I know this has been asked before but no clear resolution has been found.
I have a gui button and when I click on it, another script processes the fact that I clicked on the world behind the button.
I need to ignore mouse clicks in that other script if the mouse is clicking on the button.
Does anyone know a good way to do this?
This has been raised here:
but so far the only solution seems to be hacks involving setting a variable to true when a button is clicked and clearing it every frame and then testing that variable before processing any other mouse input.
The problem I seem to have with that is that other objects are Updated before the OnGui() is called (strange because those threads claim that doesn’t happen.)
If I put a Debug.Log() in the OnGui() and the Update() (and I’ve tried LateUpdate() as well), the log prints:
Update
OnGui
So the update processes the mouse click before the OnGui can determine that its over a button.

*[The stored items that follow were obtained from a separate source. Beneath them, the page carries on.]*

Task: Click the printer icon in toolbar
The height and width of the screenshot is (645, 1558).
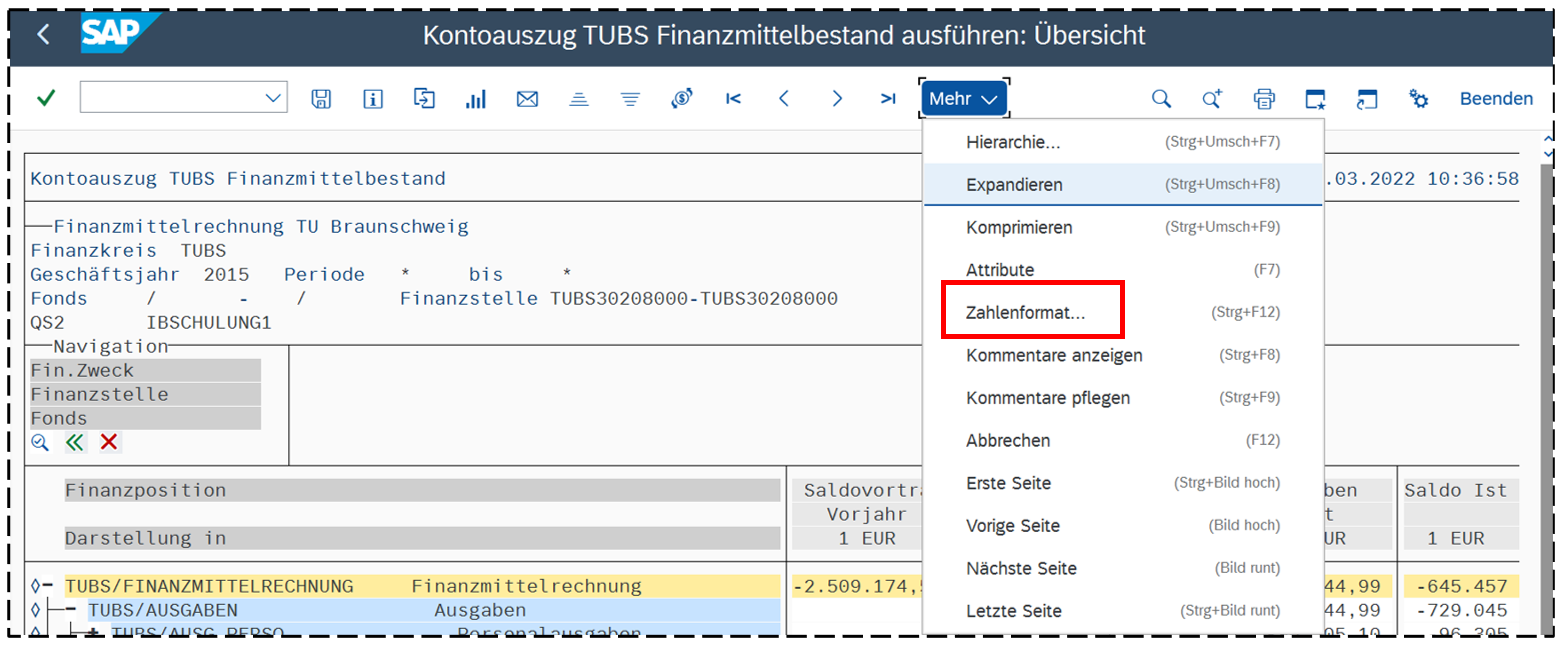Action: [x=1264, y=98]
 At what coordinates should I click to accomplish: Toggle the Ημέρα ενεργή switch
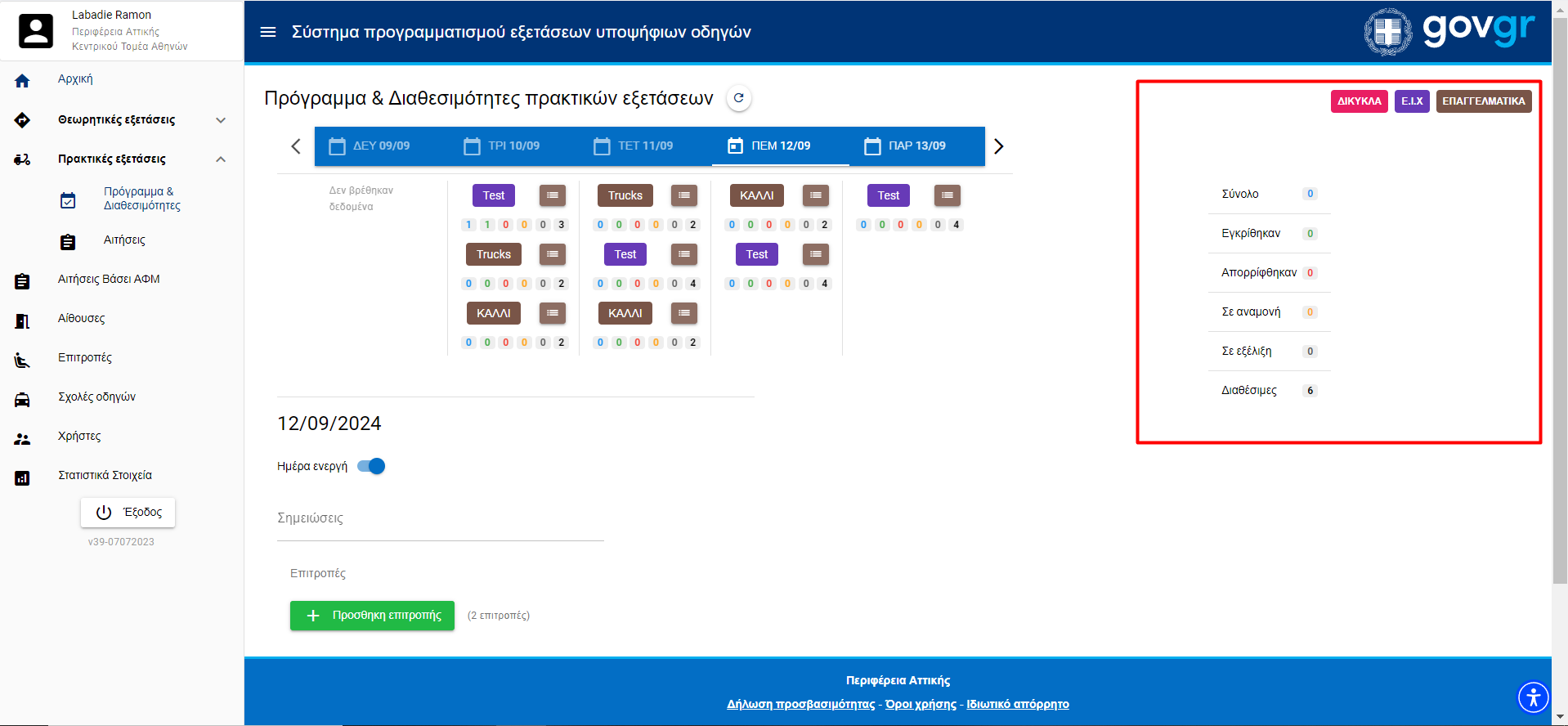[372, 466]
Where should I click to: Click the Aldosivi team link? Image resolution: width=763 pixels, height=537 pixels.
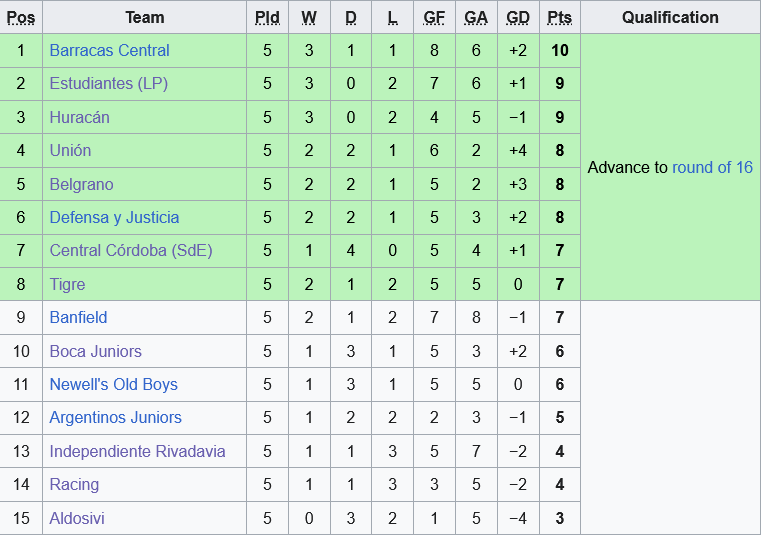point(77,519)
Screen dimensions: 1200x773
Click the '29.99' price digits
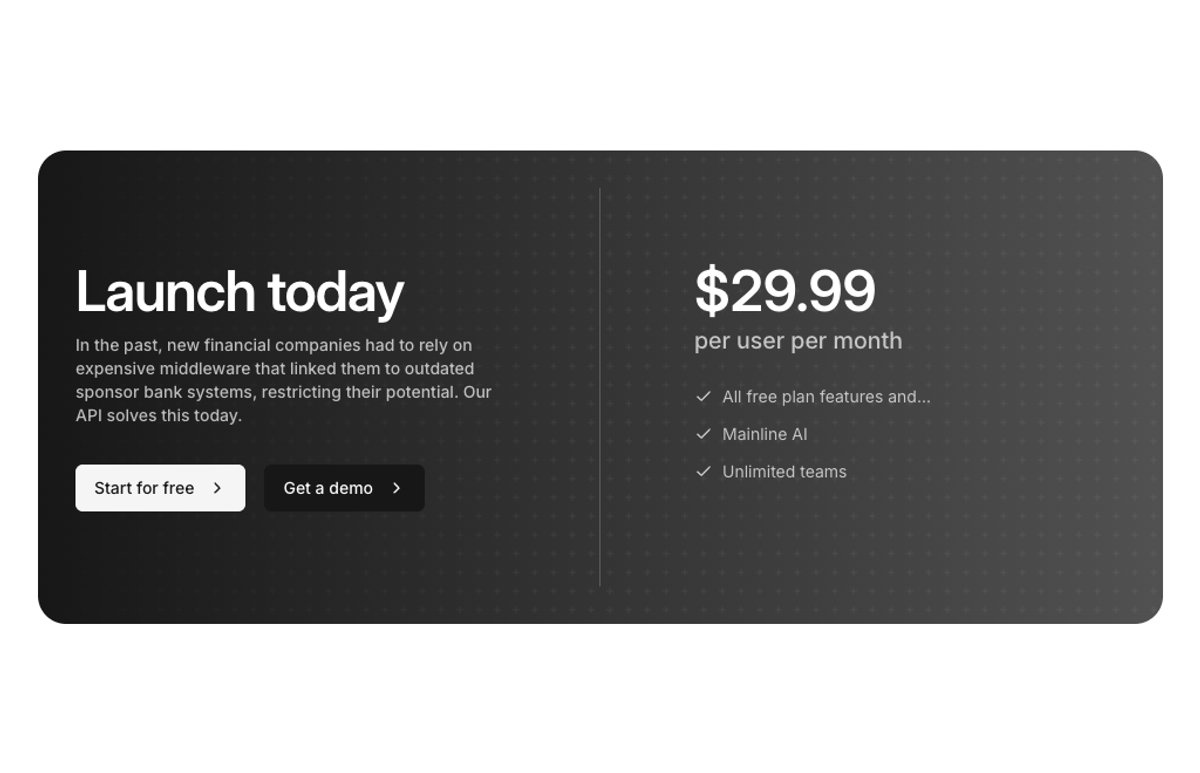(x=803, y=291)
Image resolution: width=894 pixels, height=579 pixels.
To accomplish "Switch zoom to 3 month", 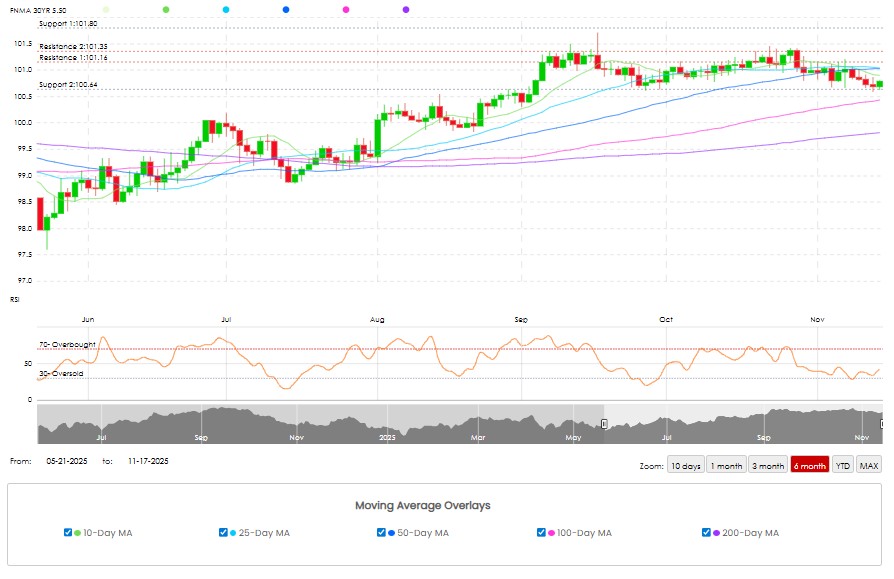I will tap(768, 466).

The best way to avoid this problem is to check if the mouse pointer is inside any “forbidden” rectangle before processing the mouse click:
function OverGui(): boolean { // return true if in forbidden region
var mouse = Input.mousePosition;
return gRect1.Contains(mouse) || gRect2.Contains(mouse) ||
gRect3.Contains(mouse) || gRect3.Contains(mouse);
}
function Update(){
if (!OverGui() && Input.GetMouseButtonDown(0)){
// click was not over gui: do what you want
}
}
The “forbidden” rectangles can be the same used in your GUI code to define the buttons - just define them as variables, like this:
var gRect1 = Rect(10,10,200,60);
var gRect2 = Rect(240,10,200,60);
var gRect3 = Rect(10,130,200,60);
var gRect4 = Rect(240,130,200,60);
function OnGUI(){
if (GUI.Button(gRect1,"Button1")) ...
if (GUI.Button(gRect2,"Button2")) ...
If functions in other scripts need to do the GUI test, declare the function and the rects as static, so you can easily access it from everywhere.